Problem description:
Rewrite the part of the items that opens with the line containing "Image resolution: width=1037" and closes with the line containing "(x=642, y=35)", keeping every request as it stands. In the answers only, multiply each coordinate by 0.45 and round to a whole number, with halves rounding up.

Material shown:
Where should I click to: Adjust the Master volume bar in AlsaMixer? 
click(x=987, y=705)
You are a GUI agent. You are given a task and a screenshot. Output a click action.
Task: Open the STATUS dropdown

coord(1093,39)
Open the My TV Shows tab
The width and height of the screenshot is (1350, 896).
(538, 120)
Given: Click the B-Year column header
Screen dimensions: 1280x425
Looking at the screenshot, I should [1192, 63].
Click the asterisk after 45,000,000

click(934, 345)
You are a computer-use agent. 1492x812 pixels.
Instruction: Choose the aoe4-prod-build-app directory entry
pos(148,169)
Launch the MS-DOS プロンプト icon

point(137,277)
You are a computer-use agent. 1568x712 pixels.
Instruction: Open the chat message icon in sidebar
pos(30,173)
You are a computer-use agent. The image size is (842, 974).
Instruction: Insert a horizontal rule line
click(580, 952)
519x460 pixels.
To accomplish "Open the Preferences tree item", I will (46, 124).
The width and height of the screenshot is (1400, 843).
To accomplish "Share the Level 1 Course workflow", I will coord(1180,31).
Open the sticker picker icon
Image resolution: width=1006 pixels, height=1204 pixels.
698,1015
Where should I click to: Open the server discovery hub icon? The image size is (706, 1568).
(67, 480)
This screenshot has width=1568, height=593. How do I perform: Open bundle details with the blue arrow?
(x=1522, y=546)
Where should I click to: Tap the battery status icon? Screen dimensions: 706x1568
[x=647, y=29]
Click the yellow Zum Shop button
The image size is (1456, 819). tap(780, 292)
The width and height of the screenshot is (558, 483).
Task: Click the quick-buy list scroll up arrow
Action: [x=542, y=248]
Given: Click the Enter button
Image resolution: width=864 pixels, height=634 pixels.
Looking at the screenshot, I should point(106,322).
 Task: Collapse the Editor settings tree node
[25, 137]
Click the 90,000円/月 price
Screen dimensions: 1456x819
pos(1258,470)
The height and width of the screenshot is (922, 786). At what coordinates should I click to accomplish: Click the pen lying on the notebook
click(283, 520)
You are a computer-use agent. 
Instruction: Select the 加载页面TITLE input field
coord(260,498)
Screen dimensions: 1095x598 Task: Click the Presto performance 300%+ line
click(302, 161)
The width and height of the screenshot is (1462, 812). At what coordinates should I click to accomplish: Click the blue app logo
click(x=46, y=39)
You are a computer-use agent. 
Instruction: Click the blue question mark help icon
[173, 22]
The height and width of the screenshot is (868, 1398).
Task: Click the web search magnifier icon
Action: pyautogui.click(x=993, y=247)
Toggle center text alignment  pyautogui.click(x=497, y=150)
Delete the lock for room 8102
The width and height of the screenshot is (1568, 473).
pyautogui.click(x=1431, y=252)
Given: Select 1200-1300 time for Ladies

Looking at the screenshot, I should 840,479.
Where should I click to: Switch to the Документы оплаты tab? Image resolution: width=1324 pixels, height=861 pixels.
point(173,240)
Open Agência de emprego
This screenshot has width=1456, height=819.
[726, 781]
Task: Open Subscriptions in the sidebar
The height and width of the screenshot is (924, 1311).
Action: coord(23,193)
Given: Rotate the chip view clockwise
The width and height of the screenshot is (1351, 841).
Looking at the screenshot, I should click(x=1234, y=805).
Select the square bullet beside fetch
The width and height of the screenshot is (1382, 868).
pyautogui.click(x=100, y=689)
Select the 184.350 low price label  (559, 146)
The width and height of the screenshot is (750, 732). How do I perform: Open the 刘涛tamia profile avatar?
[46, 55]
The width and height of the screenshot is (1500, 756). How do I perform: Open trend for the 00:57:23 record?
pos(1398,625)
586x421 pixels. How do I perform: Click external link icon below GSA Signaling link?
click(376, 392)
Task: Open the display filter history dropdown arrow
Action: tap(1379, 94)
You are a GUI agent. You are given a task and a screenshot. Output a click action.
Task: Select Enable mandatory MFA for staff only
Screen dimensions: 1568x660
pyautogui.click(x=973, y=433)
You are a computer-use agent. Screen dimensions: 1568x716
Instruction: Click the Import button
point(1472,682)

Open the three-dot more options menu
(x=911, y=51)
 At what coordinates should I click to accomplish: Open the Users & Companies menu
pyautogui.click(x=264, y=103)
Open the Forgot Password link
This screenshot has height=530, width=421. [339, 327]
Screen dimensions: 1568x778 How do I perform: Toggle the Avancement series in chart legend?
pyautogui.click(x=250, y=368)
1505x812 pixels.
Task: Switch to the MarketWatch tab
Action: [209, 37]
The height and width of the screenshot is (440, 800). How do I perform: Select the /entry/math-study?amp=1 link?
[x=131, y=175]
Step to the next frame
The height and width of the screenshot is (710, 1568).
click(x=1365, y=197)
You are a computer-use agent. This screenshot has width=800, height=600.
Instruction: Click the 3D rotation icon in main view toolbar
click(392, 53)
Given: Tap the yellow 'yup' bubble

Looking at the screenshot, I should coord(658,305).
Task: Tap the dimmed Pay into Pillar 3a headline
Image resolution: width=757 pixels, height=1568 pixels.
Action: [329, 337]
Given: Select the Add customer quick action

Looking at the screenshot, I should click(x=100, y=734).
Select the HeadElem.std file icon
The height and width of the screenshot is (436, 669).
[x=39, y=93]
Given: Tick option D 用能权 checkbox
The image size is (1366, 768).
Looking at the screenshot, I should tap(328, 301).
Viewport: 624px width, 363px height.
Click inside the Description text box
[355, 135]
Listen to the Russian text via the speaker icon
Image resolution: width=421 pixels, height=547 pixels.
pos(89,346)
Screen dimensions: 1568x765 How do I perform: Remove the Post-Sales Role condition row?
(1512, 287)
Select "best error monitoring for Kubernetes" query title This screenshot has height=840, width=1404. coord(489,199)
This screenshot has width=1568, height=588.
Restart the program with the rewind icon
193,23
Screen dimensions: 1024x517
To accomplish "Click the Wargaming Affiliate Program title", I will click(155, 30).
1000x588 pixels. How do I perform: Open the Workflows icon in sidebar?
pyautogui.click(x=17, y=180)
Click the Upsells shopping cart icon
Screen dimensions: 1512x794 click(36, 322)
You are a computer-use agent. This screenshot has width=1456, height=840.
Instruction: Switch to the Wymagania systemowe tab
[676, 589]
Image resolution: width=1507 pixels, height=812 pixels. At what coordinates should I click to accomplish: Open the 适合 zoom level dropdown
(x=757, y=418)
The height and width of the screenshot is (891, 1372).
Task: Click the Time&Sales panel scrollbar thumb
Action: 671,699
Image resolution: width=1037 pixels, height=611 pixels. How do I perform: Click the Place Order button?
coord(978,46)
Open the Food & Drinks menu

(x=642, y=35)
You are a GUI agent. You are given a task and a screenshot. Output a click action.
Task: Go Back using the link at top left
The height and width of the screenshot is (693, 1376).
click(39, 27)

Output for this exercise:
Image resolution: width=1037 pixels, height=611 pixels. How do I perform: Click the Place Order button?
coord(440,21)
Open the Food & Drinks menu

(x=289, y=16)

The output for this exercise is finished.